Giter VIP home page Giter VIP logo

Comments (10)

gabrielastro avatar gabrielastro commented on July 30, 2024
  1. Also related, would it be possible to have in database.add_model() the option of limiting not only teff but also the other parameter ranges? Some parameter ranges are sometimes known to be much too wide (especially if they will be fixed), so one could save some (a lot of) read-in time.

  2. Atmospheric model files can have maaaany significant digits:

# Wavelength (um) - Flux (W m-2 um-1)
5.000000000000000000e-01 1.046887465549093861e+02
5.001237804050535640e-01 1.020516848591326635e+02
5.002475914532845680e-01 1.008752535495290061e+02
5.003714331522789438e-01 1.008323757761552457e+02

but this could be dramatically reduced without loss of precision, which would reduce not only the needed RAM (I guess) but certainly the file size by a large factor (ca. 3, or 0.5 dex!).

from species.

tomasstolker avatar tomasstolker commented on July 30, 2024

Thanks for opening another issue 😊!

  1. Indeed the whole file is unpacked. Ideally it would check if the files are present and if the files have the correct size (i.e. that a previous try was not aborted), but this is not something I plan to implement (but would welcome a PR!). I can add an unpack parameter in add_model though.

  2. There is the configuration file where you can set the download/unpack folder and also the HDF5 file that is to be used. So downloading, unpacking, and adding is only required once.

  3. I have implemented this in commit 4804241. So it only unpacks spectra files within the selected teff_range. For now, I am not planning to add support for adding partial files, since setting teff_range should for most cases be fine, but would welcome a PR.

  4. Hm not sure, should be somewhat straightforward to implement, but my guess is that such additional restrictions are typically not needed. It is only needed to add the model spectra once, so should be fine if that takes a few minutes (at most). In FitModel it is possible to fix a parameter though!

  5. I wouldn't know what would be a reasonable number... It may also depend on the model? So I rather stick with the safe number of decimals 😉

from species.

gabrielastro avatar gabrielastro commented on July 30, 2024

Thanks for answering quickly to one more issue 😊. Thanks a lot for adding the unpack parameter! It works very nicely. Now it is much faster.

Data listing
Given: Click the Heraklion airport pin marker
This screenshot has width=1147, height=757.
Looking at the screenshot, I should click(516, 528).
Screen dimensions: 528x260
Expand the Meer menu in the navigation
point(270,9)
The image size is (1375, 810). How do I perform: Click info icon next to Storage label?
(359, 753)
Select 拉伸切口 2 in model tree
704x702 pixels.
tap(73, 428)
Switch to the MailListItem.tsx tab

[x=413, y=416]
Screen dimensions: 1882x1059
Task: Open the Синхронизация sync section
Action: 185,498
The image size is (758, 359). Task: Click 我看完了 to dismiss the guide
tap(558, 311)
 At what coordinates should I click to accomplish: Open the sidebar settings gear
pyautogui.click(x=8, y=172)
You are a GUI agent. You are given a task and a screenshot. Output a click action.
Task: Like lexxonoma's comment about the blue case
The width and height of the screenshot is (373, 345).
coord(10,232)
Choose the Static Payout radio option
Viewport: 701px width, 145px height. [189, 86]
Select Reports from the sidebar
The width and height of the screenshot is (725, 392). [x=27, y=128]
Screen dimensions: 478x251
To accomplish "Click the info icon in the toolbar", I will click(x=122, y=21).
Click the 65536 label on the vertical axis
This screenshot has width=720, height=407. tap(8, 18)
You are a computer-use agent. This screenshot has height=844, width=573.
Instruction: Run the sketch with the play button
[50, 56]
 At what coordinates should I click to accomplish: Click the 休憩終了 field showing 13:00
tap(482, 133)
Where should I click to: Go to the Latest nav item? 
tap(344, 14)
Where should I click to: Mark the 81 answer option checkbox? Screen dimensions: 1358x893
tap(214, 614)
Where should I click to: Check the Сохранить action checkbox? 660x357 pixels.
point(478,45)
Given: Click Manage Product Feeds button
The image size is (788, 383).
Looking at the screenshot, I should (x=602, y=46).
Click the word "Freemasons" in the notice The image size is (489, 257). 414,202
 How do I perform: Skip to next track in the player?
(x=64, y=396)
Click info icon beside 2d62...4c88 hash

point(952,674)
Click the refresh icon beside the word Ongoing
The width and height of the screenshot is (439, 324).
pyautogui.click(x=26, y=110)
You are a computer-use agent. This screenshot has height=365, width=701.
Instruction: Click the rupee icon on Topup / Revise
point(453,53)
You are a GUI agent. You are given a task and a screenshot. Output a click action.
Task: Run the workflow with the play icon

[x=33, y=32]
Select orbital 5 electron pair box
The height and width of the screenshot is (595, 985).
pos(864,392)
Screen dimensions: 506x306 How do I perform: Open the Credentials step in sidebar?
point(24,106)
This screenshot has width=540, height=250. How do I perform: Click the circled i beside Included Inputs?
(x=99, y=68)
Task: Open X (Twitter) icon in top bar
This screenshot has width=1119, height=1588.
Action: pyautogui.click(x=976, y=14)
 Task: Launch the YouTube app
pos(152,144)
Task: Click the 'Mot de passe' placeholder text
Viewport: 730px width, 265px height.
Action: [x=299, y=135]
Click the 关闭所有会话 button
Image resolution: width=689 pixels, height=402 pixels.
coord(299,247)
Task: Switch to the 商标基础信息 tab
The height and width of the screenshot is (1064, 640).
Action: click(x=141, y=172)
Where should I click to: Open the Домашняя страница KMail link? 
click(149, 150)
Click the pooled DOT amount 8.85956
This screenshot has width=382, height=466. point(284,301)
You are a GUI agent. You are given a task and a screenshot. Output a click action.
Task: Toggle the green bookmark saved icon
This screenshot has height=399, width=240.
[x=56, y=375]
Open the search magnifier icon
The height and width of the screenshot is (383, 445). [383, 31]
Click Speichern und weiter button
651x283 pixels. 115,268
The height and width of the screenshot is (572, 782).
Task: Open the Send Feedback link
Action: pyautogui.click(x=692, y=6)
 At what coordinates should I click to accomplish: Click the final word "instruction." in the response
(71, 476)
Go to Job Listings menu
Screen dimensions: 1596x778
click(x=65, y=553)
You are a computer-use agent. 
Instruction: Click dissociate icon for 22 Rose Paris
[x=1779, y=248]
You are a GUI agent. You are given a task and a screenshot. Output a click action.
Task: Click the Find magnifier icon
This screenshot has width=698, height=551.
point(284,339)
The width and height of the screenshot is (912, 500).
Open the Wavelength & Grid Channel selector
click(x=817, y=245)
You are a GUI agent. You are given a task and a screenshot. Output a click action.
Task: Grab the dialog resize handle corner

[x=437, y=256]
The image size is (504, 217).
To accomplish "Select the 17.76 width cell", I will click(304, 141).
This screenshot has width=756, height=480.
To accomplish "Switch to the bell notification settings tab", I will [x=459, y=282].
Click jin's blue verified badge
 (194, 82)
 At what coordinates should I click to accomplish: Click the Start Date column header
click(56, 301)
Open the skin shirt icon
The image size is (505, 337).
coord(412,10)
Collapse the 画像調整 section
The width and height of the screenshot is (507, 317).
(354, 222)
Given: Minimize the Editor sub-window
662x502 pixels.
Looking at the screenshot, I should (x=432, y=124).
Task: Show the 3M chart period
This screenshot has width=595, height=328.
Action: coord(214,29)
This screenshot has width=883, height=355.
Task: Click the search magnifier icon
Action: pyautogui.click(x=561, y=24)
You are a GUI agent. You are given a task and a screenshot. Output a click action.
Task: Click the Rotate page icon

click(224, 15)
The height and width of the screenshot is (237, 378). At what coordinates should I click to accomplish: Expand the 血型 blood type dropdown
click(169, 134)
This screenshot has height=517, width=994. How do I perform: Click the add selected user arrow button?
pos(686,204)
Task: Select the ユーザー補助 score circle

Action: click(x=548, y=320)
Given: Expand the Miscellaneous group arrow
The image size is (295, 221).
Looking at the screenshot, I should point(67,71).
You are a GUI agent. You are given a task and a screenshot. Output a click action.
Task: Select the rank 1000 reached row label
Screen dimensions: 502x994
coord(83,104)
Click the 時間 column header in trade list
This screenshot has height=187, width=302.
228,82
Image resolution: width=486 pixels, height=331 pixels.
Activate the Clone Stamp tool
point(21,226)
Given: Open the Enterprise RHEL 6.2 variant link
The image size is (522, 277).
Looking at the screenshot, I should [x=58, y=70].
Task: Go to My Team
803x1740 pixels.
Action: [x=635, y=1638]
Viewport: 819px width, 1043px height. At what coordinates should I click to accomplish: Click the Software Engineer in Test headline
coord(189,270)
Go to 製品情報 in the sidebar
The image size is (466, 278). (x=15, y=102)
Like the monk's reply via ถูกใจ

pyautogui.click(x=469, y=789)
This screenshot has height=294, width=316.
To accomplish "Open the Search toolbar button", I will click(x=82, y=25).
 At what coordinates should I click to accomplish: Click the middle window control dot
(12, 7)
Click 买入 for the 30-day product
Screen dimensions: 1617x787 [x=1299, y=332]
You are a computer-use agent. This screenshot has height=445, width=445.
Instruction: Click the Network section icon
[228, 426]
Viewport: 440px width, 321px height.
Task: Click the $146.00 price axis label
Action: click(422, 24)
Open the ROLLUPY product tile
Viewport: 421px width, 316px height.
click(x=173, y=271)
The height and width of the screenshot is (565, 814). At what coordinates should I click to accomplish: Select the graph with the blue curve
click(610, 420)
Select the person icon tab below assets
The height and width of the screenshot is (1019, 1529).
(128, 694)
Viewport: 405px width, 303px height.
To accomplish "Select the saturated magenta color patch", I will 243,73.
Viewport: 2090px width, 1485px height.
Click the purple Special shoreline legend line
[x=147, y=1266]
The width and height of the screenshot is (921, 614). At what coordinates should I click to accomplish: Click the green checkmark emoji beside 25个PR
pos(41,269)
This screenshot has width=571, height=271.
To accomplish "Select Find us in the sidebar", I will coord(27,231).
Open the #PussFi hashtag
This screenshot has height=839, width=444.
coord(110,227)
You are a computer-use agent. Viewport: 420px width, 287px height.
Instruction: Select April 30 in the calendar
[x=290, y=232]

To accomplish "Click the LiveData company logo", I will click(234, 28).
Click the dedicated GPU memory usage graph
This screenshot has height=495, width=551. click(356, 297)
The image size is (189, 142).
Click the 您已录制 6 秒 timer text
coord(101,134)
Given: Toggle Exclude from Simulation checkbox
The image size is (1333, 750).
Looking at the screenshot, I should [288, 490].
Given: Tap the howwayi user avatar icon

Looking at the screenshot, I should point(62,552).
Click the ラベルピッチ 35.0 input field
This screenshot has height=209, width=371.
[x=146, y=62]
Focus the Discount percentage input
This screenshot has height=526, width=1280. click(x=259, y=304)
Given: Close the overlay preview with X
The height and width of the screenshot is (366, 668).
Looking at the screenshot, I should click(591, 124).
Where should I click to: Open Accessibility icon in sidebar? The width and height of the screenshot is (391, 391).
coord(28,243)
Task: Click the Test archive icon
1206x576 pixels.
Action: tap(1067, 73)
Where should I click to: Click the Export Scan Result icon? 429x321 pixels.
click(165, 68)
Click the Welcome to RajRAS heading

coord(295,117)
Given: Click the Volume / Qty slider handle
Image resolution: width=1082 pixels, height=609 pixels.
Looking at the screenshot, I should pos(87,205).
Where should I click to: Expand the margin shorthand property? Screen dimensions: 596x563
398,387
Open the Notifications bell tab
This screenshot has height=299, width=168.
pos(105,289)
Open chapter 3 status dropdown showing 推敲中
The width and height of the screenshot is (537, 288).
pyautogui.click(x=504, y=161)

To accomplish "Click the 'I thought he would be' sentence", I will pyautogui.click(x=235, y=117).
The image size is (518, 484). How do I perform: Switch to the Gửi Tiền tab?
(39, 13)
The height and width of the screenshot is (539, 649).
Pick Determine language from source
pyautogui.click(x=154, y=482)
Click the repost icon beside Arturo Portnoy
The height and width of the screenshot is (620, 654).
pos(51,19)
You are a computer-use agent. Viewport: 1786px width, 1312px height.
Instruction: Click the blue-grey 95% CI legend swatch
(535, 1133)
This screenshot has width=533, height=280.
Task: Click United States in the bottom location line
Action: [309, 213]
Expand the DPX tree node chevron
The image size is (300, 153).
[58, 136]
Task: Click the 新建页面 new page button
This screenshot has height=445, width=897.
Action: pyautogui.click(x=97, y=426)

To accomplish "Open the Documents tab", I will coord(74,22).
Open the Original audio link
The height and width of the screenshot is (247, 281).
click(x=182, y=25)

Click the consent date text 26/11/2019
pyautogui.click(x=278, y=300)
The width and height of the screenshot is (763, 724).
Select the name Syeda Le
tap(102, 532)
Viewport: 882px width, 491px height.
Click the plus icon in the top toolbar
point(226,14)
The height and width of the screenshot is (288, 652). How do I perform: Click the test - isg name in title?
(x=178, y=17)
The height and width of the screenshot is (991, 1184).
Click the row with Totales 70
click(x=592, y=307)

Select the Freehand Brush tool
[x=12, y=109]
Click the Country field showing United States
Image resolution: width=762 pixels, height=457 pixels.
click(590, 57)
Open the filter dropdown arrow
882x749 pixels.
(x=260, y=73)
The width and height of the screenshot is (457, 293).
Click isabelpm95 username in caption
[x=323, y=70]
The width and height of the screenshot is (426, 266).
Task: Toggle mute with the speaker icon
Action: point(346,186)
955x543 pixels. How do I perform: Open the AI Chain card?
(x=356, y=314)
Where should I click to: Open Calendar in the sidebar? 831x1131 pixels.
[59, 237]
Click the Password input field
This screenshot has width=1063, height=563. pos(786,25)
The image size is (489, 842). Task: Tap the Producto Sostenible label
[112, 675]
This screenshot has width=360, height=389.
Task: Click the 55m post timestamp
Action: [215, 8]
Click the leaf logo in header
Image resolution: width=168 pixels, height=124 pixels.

## TASK PROMPT
Reproduce the part of the forum thread that begins at the words "2. There is" and stops after "welcome a PR.".

## COMPLETED TASK
2. There is the configuration file where you can set the download/unpack folder and also the HDF5 file that is to be used. So downloading, unpacking, and adding is only required once.

  3. I have implemented this in commit 4804241. So it only unpacks spectra files within the selected teff_range. For now, I am not planning to add support for adding partial files, since setting teff_range should for most cases be fine, but would welcome a PR.